A linguagem magistral de Gabriel García Márquez imprime, ao longo das páginas desta obra, um sentimento inconfundível de destino. O fim irremediável para o qual todas as personagens tendem é subtilmente revelado nas narrações das suas glórias e feitos, bem como das suas derrotas e fracassos. O tempo é retratado não de uma forma linear, mas cíclica. Presencia-se, frequentemente, um certo atavismo, uma noção de repetição. Não são apenas os nomes próprios que são transmitidos de geração em geração, mas também, e principalmente, a tendência para o isolamento e introspecção. É importante enfatizar, contudo, que esta mesma circularidade não é, como pode parecer, enfadonha. Muito pelo contrário: a solidão que assola todos os Buendía, como factor hereditário, confere uma beleza inigualável a esta obra-prima, e coloca-a num patamar superior relativamente aos restantes livros. Ninguém, a não ser Márquez, poderia captar tanto a atenção dos leitores ao ponto de, mesmo já pressentindo a conclusão inevitável do enredo, não conseguirem desligar de uma narrativa tão harmoniosamente peculiar.
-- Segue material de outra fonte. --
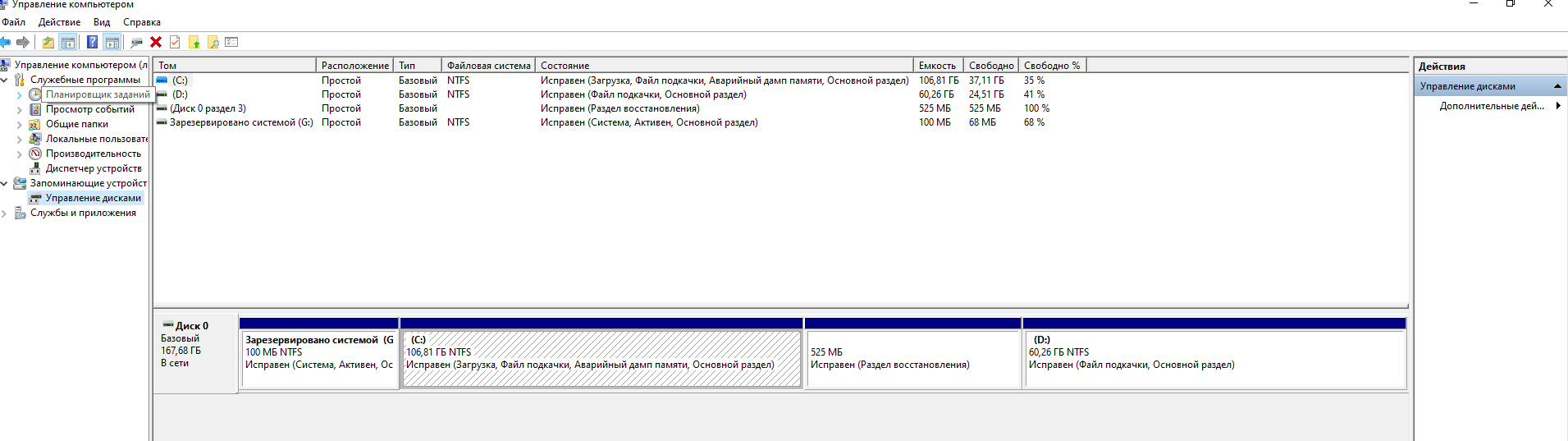The height and width of the screenshot is (441, 1568).
Task: Toggle the Action pane toolbar icon
Action: 112,42
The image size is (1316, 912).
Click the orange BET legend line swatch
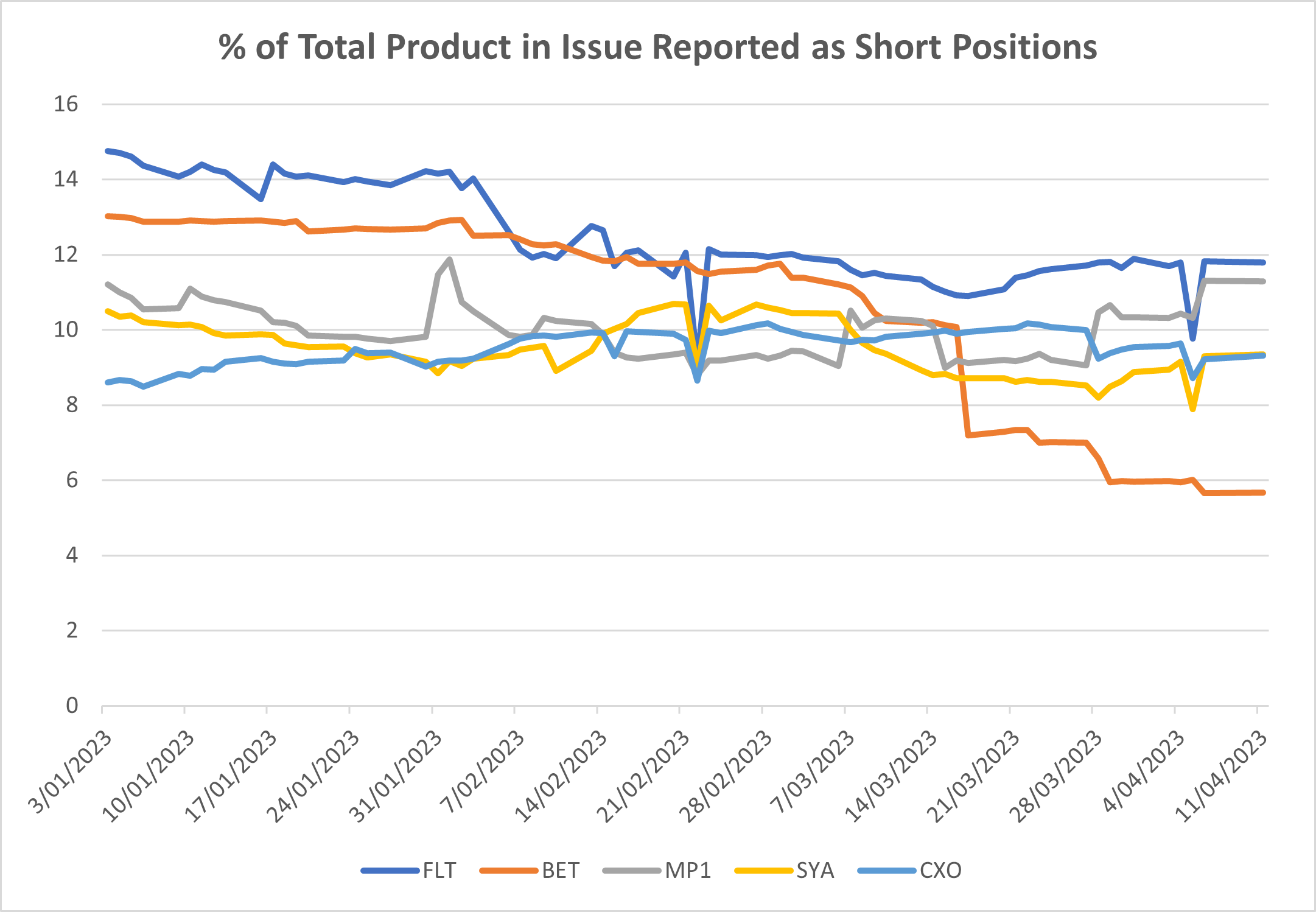click(509, 871)
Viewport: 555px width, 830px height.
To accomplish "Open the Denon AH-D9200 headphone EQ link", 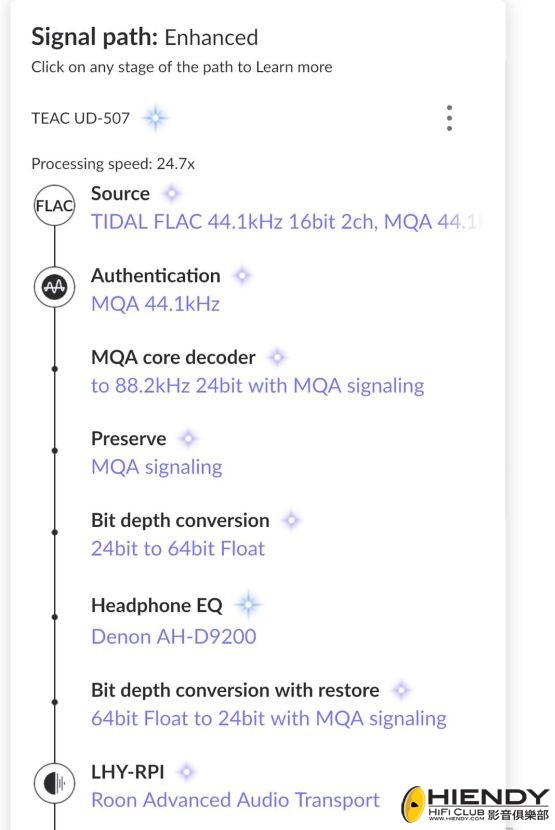I will [174, 636].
Talvez o que há de mais fascinante neste romance seja o modo raro como o autor domina o Realismo-fantástico. O que torna as personagens inesquecíveis é o facto de as vivências que elas trocam com o sobrenatural serem parte integrante do seu quotidiano. Isto acontece com tanta frequência que chegamos a um certo ponto no qual o passado se mistura com o presente, os antepassados com os vivos, o real com o surreal. Contudo, o momento mais marcante desta obra-prima é o seu final. Aquando da leitura do livro, ficamos com o pressentimento de que algo catastrófico irá acontecer, mais cedo ou mais tarde. Embora já estejamos precavidos acerca da iminência de uma tragédia, o último período detém o poder de nos surpreender e despertar os nossos sentidos. Nele, o último sobrevivente dos Buendía apercebe-se do destino incontornável da sua família: “(...) as estirpes condenadas a cem anos de solidão não tinham uma segunda oportunidade sobre a Terra”. A família Buendía, aprisionada pelo seu próprio isolamento, iria cair eternamente no esquecimento, “(…) desterrada da memória dos homens (…)”.
Por fim, é importante reter a ideia de que, se no enredo em questão, esta família colombiana se extingue do mundo e da memória humana, o mesmo não acontece na vida real. A obra-prima de Gabriel García Márquez será sempre lembrada como um dos mais arrebatadores e universais romances que jamais alguém escreveu.